Computational Methods Computational Methods
Genomics Genomics
Alex K. Shalek Alex K. Shalek
Andrew Navia Andrew Navia
Michelle Ramseier Michelle Ramseier
Peter Winter Peter Winter

Nwizu et al.▾ Nwizu, C., Hughes, M., Ramseier, M. L., Navia, A. W., Shalek, A. K., Fusi, N., Raghavan, S., Winter, P. S., Amini, A. P., Crawford, L.

bioRxiv

February, 2024

Abstract

Clustering is commonly used in single-cell RNA-sequencing (scRNA-seq) pipelines to characterize cellular heterogeneity. However, current methods face two main limitations.

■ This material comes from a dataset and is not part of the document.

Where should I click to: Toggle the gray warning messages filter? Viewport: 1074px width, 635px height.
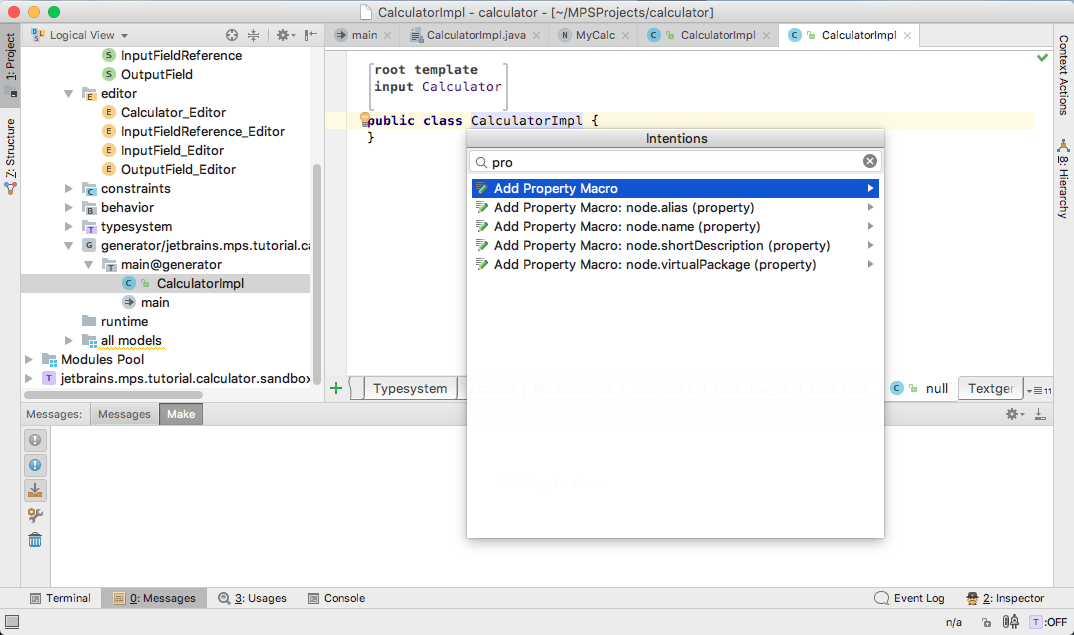click(35, 440)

First, they require user-specified heuristics which add time and complexity to bioinformatic workflows; second, they rely on post-selective differential expression analyses to identify marker genes driving cluster differences, which has been shown to be subject to inflated false discovery rates. We address these challenges by introducing nonparametric clustering of single-cell populations (NCLUSION): an infinite mixture model that leverages Bayesian sparse priors to identify marker genes while simultaneously performing clustering on single-cell expression data. NCLUSION uses a scalable variational inference algorithm to perform these analyses on datasets with up to millions of cells. By analyzing publicly available scRNA-seq studies, we demonstrate that NCLUSION (i) matches the performance of other state-of-the-art clustering techniques with significantly reduced runtime and (ii) provides statistically robust and biologically relevant transcriptomic signatures for each of the clusters it identifies. Overall, NCLUSION represents a reliable hypothesis-generating tool for understanding patterns of expression variation present in single-cell populations.